Marchtrenk sorgt derzeit für heftige Diskussionen: Ein Angestellter suchte kurz vor Weihnachten wiederholt Hilfe im Klinikum Wels, weil ihn starke Schmerzen quälten. Doch nach seinen Schilderungen wurde er jedes Mal lediglich mit Schmerzmitteln versorgt und mit dem Rat, Gewicht zu verlieren, nach Hause geschickt. Der Mann kämpft seit einer überstandenen Grippe mit Herzproblemen, sein Körper neigt zu massiven Wassereinlagerungen. Mit Medikamenten hatte er die Beschwerden lange unter Kontrolle, doch plötzlich verschlechterte sich sein Zustand dramatisch.

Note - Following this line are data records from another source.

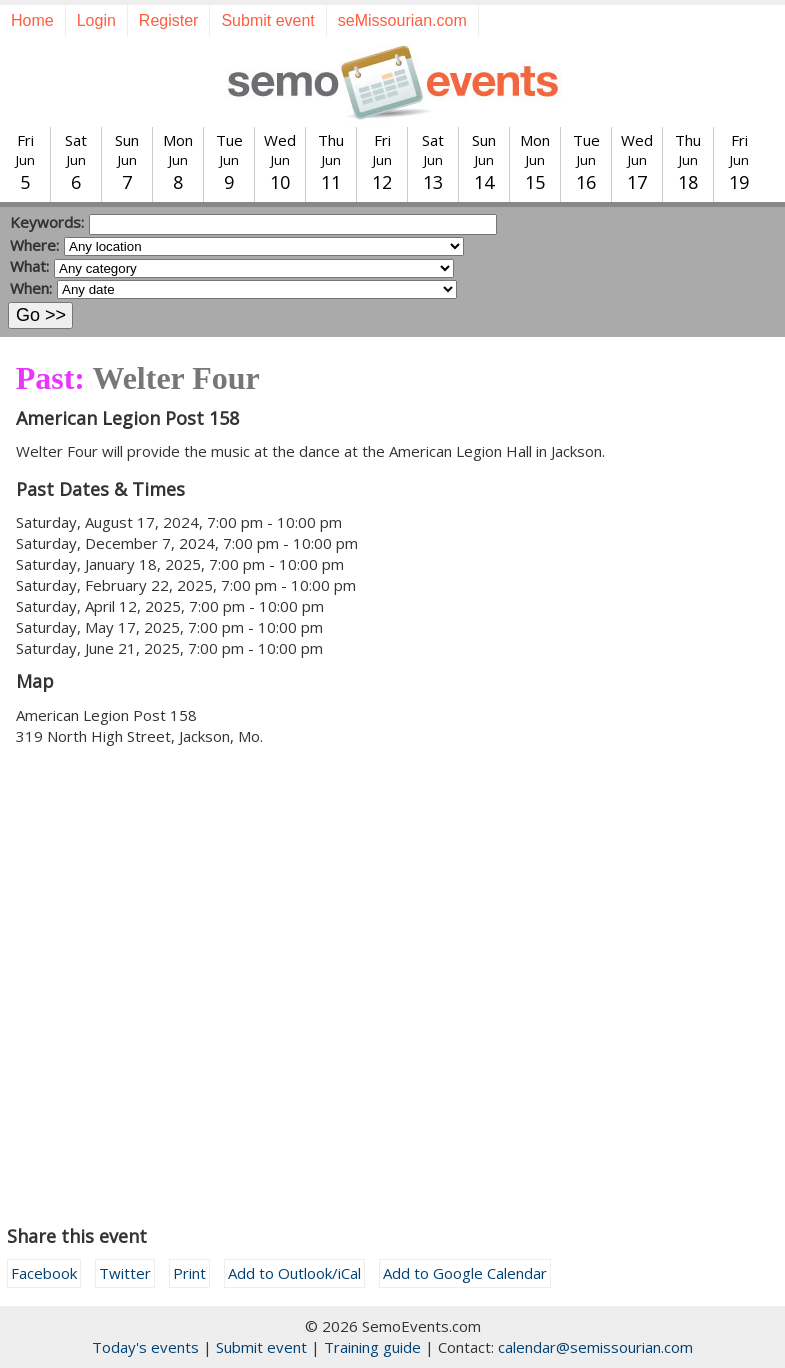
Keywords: (47, 222)
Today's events (145, 1347)
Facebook (44, 1273)
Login (96, 20)
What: (29, 266)
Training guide (372, 1347)
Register (169, 20)
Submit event (267, 20)
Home (32, 20)
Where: (34, 245)
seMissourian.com (402, 20)
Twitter (125, 1273)
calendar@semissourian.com (595, 1347)
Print (189, 1273)
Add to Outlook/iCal (294, 1273)
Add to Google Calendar (465, 1273)
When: (31, 288)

Innerhalb weniger Tage schwoll sein Körper stark an, die Schmerzen wurden immer heftiger, besonders im Bereich der Rippen. Trotzdem habe man ihm erneut geraten, abzunehmen, berichtet der Betroffene. Nach den Krankenhausbesuchen sei es steil bergab gegangen: Er beschreibt Zustände voller Verwirrung, Halluzinationen und ein Gefühl, völlig neben sich zu stehen. Für ihn und seine Familie begann eine Zeit der Angst, in der niemand wusste, was wirklich hinter den Symptomen steckte.

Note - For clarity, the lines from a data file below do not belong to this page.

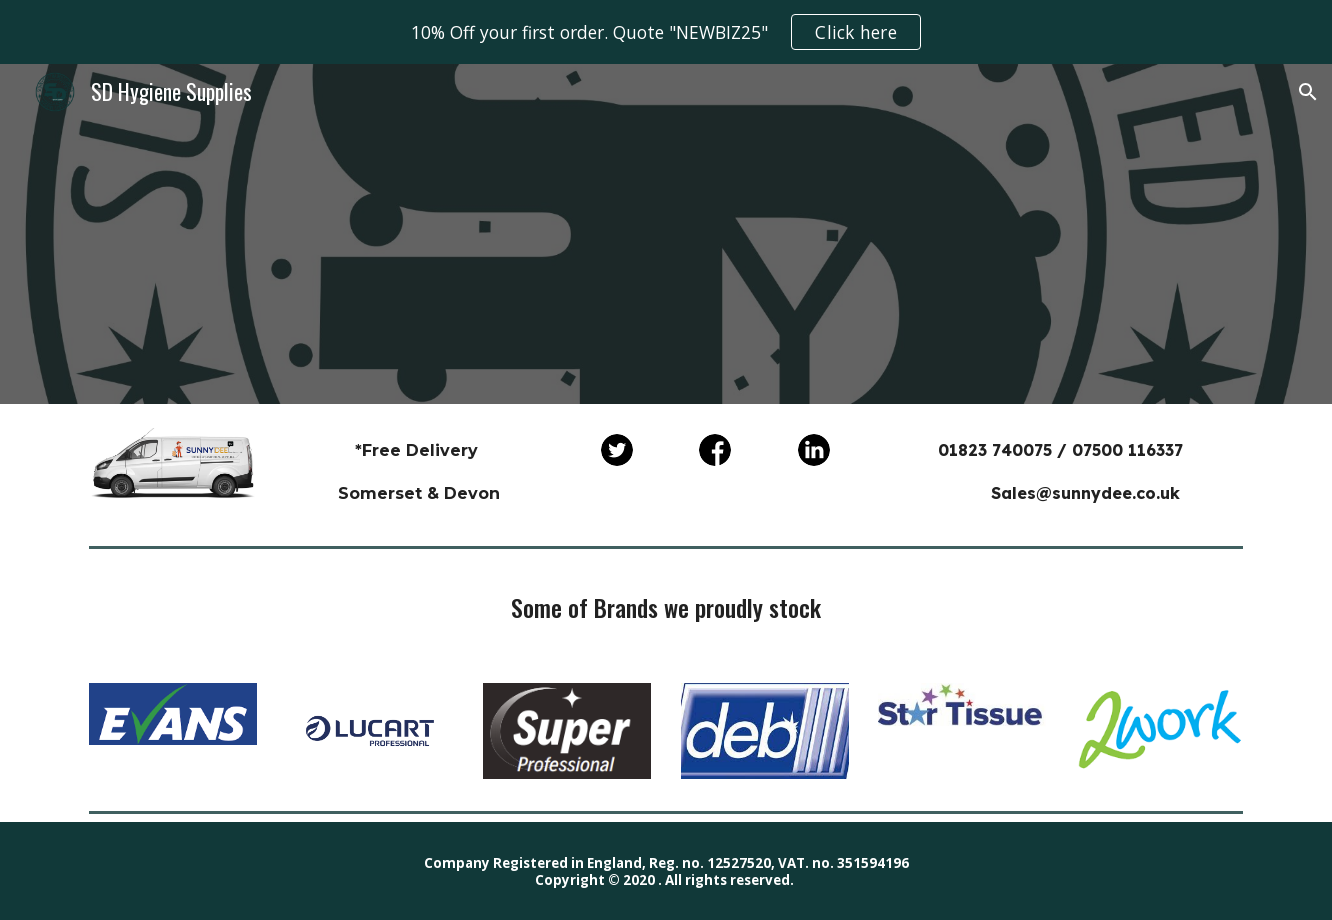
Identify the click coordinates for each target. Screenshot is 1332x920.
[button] (1308, 92)
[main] (419, 471)
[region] (666, 32)
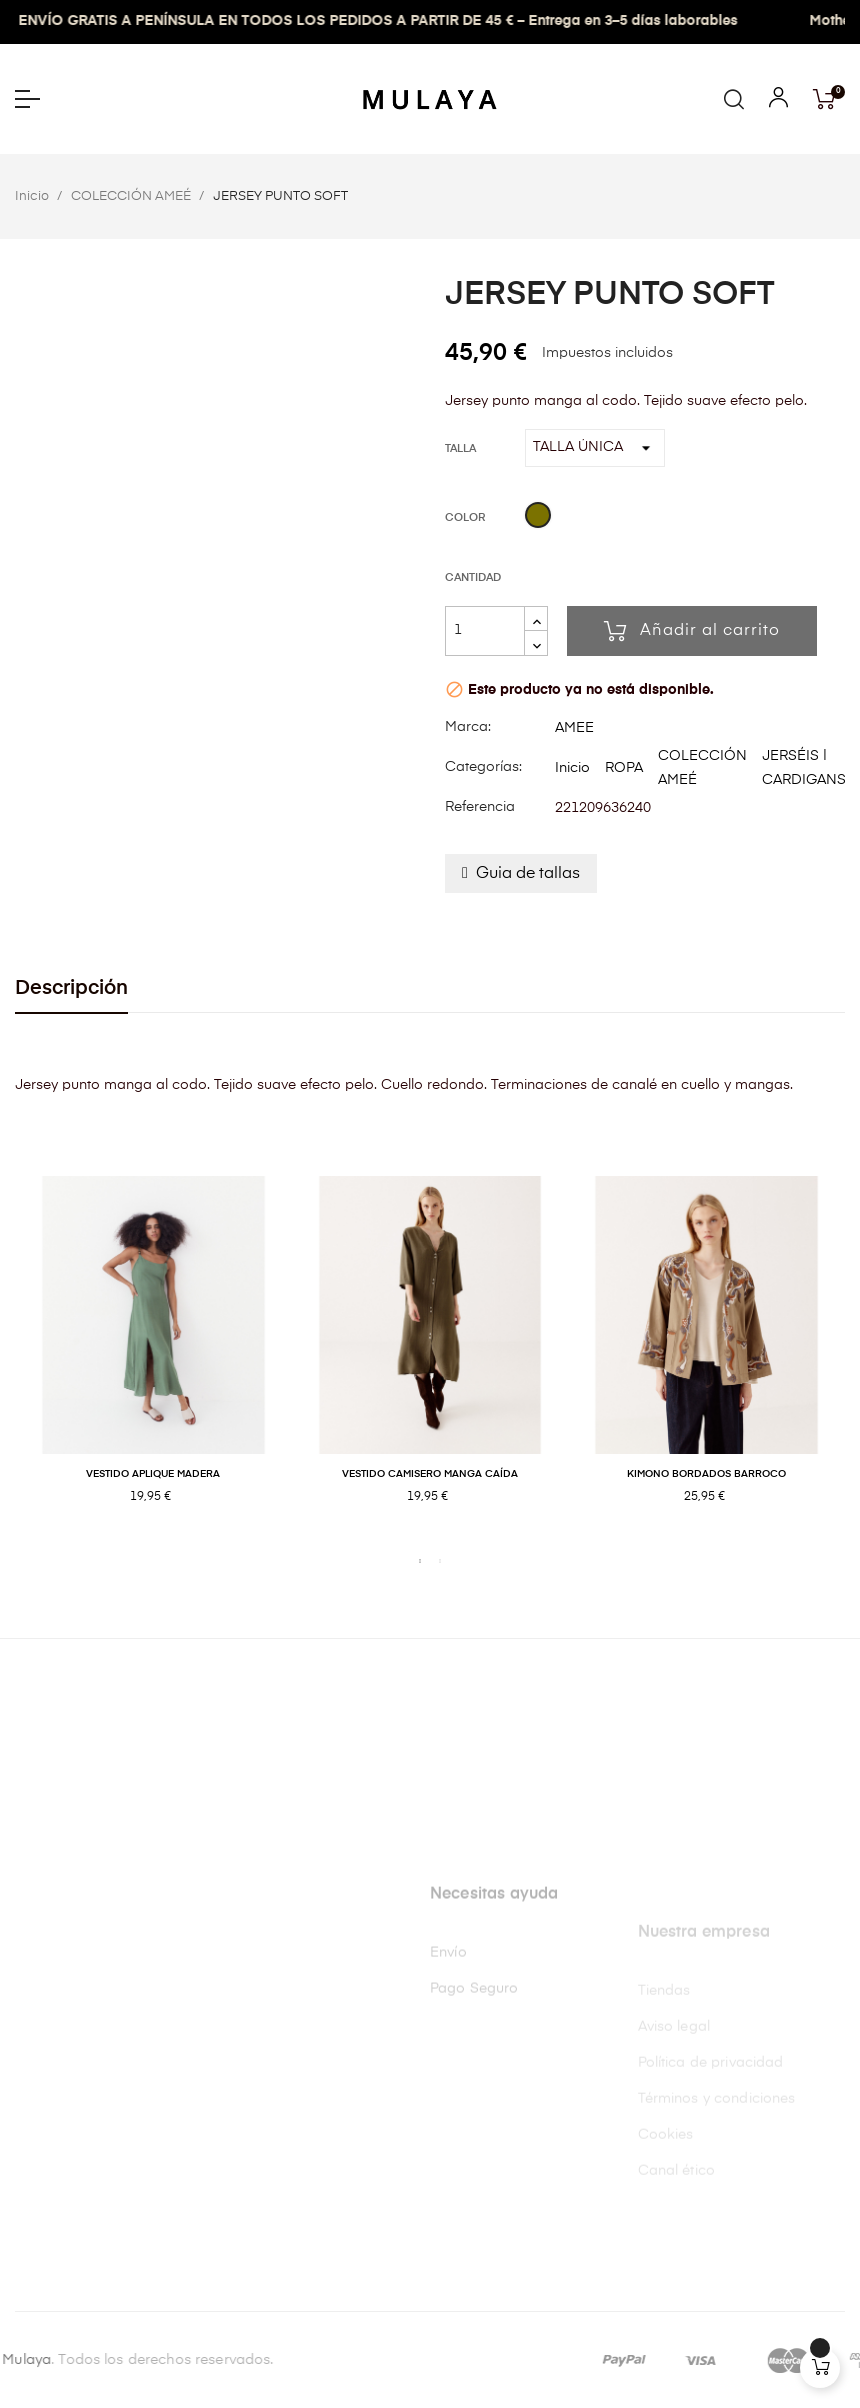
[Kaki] (538, 518)
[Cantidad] (485, 631)
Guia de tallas (528, 874)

Erst als er erneut ins Klinikum gebracht wurde, folgte die erschütternde Wende: Ärzte entdeckten gebrochene Rippen, die bereits die Lunge verletzt hatten. Es bestand akute Lebensgefahr, eine Notoperation musste sofort durchgeführt werden. Ein Mediziner informierte seine Ehefrau sogar darüber, dass ihr Mann sterben könnte. Heute sagt der Patient, die Versorgung rund um den Eingriff sei gut gewesen – doch die Frage bleibt, warum die dramatische Ursache nicht früher erkannt wurde.